There are some who critique the Boy Scouts for various reasons, but tonight, with two dead boys aged a mere 13, and the other two dead boys having merely 14 years on this earth… that they are gone after a fierce tornado hit a special Boy Scout camp, a camp called to rendezvous under the banner of Leadership… well, in the Scouts, even though people don’t know each other when they live hundreds and thousands of miles apart, they know each other. They do. Brothers by different mothers. Siempre.
Details about the four boys lives follow here…
Gleaned from AP
The boys killed in the tornado:
Sam Thomsen 13, Omaha teen loved the outdoors and sports – watching University of Nebraska football and playing baseball and basketball. He had a goodhearted rivalry with his pastor, a die-hard Arkansas fan. The son of Sharon and Larry Thomsen was home-schooled. He had two older sisters: one who recently graduated from high school and another who attends Wheaton College in Illinois. Thomsen was active in Sunday school and had recently attended a national youth church program. After returning, he delivered a sermon at the church. “Sam was the light in the room, in every room. He was the joy,” said Franklin Wood, the church’s youth minister. Sam would have turned 14 on Monday.
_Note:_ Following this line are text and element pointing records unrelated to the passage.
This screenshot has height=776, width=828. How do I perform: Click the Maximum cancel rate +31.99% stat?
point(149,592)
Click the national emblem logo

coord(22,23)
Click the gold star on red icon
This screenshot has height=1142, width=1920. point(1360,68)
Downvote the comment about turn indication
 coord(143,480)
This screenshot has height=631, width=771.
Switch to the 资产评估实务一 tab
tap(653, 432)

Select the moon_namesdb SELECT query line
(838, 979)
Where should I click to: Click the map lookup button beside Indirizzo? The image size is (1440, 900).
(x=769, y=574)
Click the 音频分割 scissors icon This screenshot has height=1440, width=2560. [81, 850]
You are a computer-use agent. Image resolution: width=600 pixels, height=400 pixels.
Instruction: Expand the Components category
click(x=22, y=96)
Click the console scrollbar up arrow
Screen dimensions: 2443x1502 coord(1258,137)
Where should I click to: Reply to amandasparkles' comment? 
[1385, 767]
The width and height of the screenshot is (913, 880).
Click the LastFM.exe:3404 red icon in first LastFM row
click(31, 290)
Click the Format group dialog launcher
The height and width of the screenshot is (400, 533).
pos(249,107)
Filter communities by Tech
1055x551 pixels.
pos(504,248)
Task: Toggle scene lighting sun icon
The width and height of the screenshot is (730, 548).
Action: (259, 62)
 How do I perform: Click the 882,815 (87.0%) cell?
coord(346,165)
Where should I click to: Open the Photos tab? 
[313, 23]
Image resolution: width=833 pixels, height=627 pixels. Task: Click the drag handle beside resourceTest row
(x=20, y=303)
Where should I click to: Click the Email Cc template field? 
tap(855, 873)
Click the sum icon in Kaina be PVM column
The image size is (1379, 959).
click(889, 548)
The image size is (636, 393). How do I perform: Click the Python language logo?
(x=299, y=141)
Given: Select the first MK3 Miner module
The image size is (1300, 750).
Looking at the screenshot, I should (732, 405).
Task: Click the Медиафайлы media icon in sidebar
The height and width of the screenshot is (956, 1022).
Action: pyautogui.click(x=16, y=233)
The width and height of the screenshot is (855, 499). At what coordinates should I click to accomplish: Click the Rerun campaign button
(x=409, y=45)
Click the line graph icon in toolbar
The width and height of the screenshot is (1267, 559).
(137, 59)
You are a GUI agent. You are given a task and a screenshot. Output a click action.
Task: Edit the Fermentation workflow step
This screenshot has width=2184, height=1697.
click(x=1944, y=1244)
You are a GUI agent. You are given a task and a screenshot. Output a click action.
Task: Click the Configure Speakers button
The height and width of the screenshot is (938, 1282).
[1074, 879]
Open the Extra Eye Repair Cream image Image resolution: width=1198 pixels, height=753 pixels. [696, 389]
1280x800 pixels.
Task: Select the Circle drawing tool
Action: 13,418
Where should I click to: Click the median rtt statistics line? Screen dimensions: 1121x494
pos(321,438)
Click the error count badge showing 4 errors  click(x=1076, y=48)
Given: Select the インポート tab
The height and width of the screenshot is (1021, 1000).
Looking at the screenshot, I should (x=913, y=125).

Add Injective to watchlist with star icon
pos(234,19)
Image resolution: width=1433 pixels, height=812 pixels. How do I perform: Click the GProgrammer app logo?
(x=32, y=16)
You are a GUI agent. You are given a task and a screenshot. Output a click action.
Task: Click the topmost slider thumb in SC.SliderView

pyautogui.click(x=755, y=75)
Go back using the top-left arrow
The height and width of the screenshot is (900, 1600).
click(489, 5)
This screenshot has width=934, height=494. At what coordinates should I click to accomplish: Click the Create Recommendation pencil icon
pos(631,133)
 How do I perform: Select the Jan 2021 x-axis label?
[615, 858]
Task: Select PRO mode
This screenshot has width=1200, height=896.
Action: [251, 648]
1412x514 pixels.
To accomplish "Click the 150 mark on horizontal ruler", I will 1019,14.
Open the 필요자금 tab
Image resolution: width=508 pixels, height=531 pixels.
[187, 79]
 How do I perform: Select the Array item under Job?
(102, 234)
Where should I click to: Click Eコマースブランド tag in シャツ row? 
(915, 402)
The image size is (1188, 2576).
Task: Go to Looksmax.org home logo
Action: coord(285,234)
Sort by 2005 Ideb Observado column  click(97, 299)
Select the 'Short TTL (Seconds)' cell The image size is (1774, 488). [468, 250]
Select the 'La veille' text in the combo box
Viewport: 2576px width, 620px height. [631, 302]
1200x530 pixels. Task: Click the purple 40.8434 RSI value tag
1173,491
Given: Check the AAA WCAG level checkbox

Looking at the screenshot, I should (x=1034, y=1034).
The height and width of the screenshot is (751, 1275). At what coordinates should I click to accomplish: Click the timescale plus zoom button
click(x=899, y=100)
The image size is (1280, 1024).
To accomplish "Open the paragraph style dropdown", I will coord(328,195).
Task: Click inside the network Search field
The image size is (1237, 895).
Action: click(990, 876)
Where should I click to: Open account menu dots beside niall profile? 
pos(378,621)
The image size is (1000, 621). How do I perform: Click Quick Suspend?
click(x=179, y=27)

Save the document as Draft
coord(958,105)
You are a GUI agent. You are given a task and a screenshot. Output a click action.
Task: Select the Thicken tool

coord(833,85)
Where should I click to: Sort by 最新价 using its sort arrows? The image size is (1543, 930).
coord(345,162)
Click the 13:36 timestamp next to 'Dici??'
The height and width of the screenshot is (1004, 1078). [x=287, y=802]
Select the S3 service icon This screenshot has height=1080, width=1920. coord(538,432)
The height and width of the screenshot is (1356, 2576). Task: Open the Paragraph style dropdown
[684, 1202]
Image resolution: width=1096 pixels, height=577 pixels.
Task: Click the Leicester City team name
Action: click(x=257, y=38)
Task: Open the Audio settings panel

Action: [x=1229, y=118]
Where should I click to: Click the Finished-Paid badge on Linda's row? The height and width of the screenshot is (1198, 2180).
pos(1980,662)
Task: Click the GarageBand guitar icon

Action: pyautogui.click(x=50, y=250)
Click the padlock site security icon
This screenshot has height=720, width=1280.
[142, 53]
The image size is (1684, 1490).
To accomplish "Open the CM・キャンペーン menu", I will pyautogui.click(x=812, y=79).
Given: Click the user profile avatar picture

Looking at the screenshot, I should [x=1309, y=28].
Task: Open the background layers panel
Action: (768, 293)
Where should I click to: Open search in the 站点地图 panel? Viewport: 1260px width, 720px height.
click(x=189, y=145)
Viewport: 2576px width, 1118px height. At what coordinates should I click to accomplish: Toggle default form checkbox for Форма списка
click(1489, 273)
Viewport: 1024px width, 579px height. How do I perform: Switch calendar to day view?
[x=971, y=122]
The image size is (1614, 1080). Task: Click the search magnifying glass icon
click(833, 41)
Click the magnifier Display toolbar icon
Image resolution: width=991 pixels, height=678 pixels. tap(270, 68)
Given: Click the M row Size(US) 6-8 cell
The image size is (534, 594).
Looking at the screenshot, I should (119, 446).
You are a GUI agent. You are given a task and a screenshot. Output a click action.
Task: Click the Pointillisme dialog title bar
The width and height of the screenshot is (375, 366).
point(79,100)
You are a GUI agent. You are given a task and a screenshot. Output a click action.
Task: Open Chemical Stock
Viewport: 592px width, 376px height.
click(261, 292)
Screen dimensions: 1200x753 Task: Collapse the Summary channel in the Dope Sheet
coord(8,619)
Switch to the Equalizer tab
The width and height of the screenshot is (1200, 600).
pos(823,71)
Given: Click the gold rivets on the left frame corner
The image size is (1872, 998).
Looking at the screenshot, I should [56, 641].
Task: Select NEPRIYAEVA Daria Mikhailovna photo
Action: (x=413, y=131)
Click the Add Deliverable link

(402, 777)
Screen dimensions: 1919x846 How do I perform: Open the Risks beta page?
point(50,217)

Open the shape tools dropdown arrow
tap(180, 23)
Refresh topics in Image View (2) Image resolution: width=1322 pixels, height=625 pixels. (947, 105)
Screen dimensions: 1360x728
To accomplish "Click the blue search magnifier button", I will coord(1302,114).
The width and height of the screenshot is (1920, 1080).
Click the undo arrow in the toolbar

Aaron Eilerts was a young Renaissance man. The 14-year-old sang, played the flute, ran track, played football, cooked and loved to sew. Whenever a teacher at Robert Blue Middle School in Eagle Grove, Iowa, had a baby, she knew she would get a handmade blanket from Eilerts. He also sewed colorful pillow cases to send to hospitals and made fleece blankets for dogs at an animal shelter. When a windstorm downed a tree on the school’s playground, the slight teenager started chopping it up so it would be easier for city workers to remove…He was runner-up in a statewide competition for character, and designed his school’s yearbook cover in 2006. An only child, Eilerts loved Elvis Presley and sang the Star Spangled Banner solo before school sporting events.
Josh Fennen had an uncanny ability to understand knots. Learning to intertwine ropes, like sailors and outdoorsmen, has long been a cornerstone for the Boy Scouts. But the 13-year-old from Omaha tackled the intricate “monkey’s fist” and “Tom fool’s” knots with no problems. “He could look at a knot and untie and tie it in 20 or 30 seconds,” said his scoutmaster, Doug Rothgeb. “He’s the only boy that could challenge the dads.” Fennen, who had one sister, had recently finished eighth grade at Andersen Middle School in Omaha. At school, he sang in the choir… “He was one of those students who was just willing to jump in and take charge,” his principal Jeff Alfrey said. “He always had his mind working in a lot of different creative ways to get something done.” Like his father, Fennen loved trains and was welding a model that was big enough for him to ride in.
Nearly all of Ben Petrzilka’s young life revolved around Mary Our Queen Church in Omaha. The 14-year-old attended services with his parents and younger brother there. He went to the affiliated Catholic school since kindergarten. Petrzilka would have started eighth grade in the fall. “He loved being in the Scouts” said a teacher. Petrzilka was a quiet young man who loved the outdoors; he loved spending time camping, hunting and fishing with his father. Family members and teachers say Petrzilka was happy-go-lucky and always had a smile on his face.“He was the meaning of joy,” said John Nordmeyer, an uncle.
Imagine being ‘the meaning of joy’ on earth. May all these so very young souls rest in happiness and may especially, their loved ones be comforted now and in the many months yet to come.